Today Chinese technology firm Huawei has offered to give Australia unrestricted access to its software source code and equipment, in an attempt to dispel rumours – mainly from the United States – that they are intrinsically linked with the Chinese military. Huawei had previously been banned from operating in Australia.
John Lord, chairman of Huawei’s Australian division, made the announcement in a speech to national Press club, and commented:
“Huawei has done a very poor job of communicating about ourselves and we must take full responsibility for that.”
He continued to say that the British security services had already been given access to its source code. Pitching for a more homogenous approach to telecommunication cyber security Lord continued:
“No single country, agency, vendor, or telco has all the answers to solving cyber security issues.
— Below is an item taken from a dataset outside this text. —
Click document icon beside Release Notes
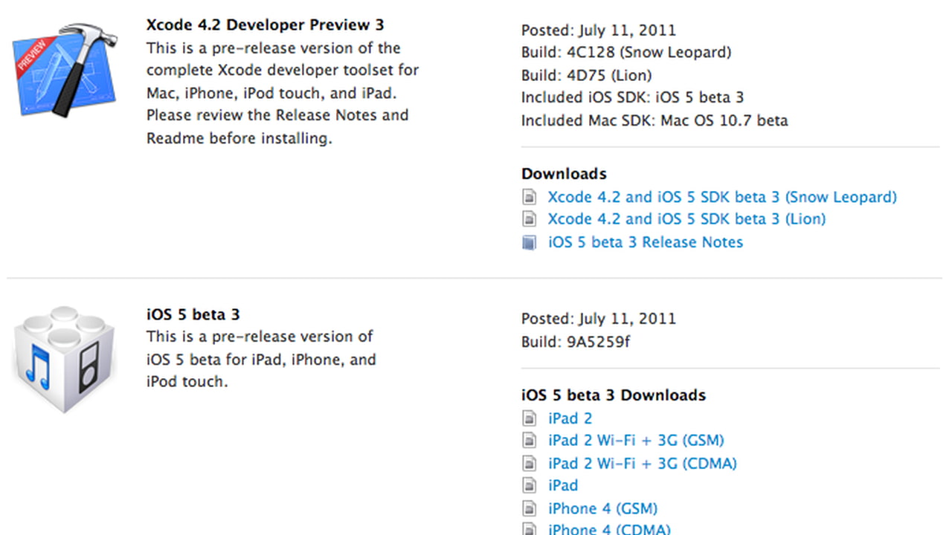 pos(529,242)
It requires a collaborative approach by all to ensure we can create the most secure telecommunications environment possible.”
This story is in stark contrast to some of the sensationalist headlines that have been hitting headlines as the US warned its companies not to use Chinese technology firms for ‘fear of leaving the country open to espionage and cyberattack’.
One of my colleagues, Melanie Watson wrote a blog on the story and in it quoted the US House Intelligence Committee’s report which clearly stated that Huawei or ZTE ‘cannot be trusted’ and ‘thus pose a security threat to the United States and to our systems’.
It’s intriguing to watch the incumbent and future super powers jostling for cyber supremacy. In this latest instalment, it seems Huawei (and China) have taken the approach that they have tools and services that the world need, at a price they can afford. If Huawei really are offering countries access to its source code and equipment, what’s the problem Uncle Sam? The problem for the United States may well be the impact on its economy and the rise of Chinese companies on the world stage.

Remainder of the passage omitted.